> Problem to solve
Exactly reproduce the lines from the top of the entries below through the line containing "This screenshot has width=1024, height=546.", with both ends included.

-- Excerpted records follows --

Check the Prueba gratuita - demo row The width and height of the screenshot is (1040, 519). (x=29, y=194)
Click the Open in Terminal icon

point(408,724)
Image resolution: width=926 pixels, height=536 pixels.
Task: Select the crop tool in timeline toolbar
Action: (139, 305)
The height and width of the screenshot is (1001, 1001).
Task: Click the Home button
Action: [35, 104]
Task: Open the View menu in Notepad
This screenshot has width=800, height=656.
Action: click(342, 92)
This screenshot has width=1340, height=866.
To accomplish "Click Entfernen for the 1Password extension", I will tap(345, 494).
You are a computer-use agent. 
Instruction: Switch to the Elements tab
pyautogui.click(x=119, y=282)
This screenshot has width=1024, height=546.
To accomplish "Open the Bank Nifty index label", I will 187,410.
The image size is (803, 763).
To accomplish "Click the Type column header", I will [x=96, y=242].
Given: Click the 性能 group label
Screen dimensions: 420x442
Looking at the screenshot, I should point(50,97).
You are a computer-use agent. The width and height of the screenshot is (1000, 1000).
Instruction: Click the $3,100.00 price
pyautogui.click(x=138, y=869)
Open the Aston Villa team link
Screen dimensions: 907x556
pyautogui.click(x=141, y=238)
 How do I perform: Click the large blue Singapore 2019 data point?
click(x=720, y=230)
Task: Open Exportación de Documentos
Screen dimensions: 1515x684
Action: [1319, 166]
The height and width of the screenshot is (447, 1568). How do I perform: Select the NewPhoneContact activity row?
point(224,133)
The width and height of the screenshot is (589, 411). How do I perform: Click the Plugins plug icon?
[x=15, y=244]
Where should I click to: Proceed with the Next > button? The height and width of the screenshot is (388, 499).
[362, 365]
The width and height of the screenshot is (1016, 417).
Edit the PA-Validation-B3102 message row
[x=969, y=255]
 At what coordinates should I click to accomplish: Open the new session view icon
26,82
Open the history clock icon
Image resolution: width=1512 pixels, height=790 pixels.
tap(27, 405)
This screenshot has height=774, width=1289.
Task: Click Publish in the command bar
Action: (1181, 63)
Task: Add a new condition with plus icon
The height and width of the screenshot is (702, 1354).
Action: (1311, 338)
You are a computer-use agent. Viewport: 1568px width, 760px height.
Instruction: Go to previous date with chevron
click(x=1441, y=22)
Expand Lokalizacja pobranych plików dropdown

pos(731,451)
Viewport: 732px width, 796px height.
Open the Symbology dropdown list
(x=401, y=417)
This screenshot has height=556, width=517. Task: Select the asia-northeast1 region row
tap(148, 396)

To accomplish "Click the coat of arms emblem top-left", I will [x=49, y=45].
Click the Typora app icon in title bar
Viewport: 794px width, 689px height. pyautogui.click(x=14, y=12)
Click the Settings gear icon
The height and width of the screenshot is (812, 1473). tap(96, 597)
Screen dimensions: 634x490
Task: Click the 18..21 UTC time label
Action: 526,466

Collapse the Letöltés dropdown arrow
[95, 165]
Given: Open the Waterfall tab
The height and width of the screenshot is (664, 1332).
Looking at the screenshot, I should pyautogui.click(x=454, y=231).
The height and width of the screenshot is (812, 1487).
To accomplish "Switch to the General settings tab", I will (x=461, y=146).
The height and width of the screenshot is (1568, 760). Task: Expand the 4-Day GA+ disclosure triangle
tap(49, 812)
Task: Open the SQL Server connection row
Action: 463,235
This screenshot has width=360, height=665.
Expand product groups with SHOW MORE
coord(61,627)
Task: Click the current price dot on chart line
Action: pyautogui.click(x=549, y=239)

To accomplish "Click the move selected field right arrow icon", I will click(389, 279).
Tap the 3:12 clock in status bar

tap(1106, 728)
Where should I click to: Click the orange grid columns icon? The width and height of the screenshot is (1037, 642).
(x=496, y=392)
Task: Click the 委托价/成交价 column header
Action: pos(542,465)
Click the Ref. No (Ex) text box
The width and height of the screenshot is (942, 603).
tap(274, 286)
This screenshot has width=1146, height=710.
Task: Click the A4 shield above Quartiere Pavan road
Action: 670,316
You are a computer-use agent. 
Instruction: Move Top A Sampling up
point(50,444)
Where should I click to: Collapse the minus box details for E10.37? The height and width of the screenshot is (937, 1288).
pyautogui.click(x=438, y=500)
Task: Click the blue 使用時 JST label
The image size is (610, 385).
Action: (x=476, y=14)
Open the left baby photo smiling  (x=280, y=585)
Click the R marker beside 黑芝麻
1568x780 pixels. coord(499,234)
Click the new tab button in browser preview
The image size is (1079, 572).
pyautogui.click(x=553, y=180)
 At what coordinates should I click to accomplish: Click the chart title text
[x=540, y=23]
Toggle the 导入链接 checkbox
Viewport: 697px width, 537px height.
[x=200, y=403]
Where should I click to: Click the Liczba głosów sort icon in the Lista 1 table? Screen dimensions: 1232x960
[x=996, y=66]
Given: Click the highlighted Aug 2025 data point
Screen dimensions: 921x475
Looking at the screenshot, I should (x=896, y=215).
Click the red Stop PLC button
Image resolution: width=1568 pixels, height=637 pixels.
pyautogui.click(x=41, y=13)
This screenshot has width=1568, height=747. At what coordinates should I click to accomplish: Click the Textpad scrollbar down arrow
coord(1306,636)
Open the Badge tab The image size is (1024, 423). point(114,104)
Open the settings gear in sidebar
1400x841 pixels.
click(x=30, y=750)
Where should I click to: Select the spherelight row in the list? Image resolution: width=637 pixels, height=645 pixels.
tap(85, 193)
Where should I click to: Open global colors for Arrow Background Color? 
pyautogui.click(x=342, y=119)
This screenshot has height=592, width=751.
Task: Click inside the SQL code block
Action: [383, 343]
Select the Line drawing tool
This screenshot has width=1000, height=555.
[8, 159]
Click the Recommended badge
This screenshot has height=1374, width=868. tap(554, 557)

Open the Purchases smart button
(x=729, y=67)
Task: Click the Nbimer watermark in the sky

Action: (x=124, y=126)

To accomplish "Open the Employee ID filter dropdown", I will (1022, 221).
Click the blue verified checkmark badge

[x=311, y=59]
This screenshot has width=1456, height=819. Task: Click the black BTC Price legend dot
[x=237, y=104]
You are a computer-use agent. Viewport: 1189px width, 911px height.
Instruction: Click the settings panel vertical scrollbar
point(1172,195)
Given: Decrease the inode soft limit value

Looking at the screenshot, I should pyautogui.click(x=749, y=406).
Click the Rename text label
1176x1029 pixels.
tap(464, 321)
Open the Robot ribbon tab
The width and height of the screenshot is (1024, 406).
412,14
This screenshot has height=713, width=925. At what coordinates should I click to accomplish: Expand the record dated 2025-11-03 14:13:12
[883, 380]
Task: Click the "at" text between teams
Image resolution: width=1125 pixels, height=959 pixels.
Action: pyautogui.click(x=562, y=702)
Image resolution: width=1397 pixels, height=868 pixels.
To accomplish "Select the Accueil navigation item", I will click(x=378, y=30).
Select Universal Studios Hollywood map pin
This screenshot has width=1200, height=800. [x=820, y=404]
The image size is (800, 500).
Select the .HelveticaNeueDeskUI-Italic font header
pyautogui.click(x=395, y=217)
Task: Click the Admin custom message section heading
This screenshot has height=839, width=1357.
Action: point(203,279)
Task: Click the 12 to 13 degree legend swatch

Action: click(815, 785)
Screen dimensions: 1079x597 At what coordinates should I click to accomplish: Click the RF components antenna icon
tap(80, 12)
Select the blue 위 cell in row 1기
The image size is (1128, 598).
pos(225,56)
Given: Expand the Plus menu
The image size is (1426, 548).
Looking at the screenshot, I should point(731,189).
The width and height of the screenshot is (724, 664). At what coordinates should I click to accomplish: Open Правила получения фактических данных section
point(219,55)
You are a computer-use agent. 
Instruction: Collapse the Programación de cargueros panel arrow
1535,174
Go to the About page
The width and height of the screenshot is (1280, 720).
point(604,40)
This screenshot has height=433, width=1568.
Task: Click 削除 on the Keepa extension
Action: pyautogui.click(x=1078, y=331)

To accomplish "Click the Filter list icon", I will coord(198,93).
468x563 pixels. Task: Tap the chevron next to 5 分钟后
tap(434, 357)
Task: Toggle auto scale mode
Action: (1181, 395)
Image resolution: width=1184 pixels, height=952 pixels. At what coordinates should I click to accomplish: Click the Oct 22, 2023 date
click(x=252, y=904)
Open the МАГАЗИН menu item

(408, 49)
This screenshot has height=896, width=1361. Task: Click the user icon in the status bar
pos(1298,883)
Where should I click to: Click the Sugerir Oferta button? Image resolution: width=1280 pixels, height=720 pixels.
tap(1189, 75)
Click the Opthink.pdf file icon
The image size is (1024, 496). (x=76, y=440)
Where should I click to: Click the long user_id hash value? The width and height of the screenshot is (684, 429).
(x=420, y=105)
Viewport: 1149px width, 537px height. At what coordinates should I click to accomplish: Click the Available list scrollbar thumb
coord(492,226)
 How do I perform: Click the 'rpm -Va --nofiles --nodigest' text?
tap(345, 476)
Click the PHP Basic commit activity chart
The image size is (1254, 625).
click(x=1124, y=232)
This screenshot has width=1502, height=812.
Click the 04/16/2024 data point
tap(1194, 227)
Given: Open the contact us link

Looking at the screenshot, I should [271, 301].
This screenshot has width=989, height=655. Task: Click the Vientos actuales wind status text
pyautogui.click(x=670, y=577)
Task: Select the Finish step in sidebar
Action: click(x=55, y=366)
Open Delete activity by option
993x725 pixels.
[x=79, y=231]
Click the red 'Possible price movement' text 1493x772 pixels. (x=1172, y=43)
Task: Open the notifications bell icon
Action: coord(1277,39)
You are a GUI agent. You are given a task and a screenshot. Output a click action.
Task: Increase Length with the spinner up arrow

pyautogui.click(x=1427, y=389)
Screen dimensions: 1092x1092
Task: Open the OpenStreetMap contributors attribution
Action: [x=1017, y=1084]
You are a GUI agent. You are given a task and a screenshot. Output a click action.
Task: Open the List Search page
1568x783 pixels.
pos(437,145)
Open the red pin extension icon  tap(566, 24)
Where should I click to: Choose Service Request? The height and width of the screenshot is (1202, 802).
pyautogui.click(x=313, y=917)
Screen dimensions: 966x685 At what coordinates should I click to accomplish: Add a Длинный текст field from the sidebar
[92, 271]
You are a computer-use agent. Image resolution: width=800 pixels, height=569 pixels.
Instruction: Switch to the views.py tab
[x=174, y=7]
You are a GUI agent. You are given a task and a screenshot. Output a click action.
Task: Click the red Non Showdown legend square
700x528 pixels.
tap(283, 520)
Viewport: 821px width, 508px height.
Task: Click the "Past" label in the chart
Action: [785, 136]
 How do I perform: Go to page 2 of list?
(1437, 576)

-- Excerpted records concluded --

> Your response
Check the Prueba gratuita - demo row The width and height of the screenshot is (1040, 519). (x=29, y=194)
Click the Open in Terminal icon

point(408,724)
Image resolution: width=926 pixels, height=536 pixels.
Task: Select the crop tool in timeline toolbar
Action: (139, 305)
The height and width of the screenshot is (1001, 1001).
Task: Click the Home button
Action: [35, 104]
Task: Open the View menu in Notepad
This screenshot has width=800, height=656.
Action: click(342, 92)
This screenshot has width=1340, height=866.
To accomplish "Click Entfernen for the 1Password extension", I will tap(345, 494).
You are a computer-use agent. 
Instruction: Switch to the Elements tab
pyautogui.click(x=119, y=282)
This screenshot has width=1024, height=546.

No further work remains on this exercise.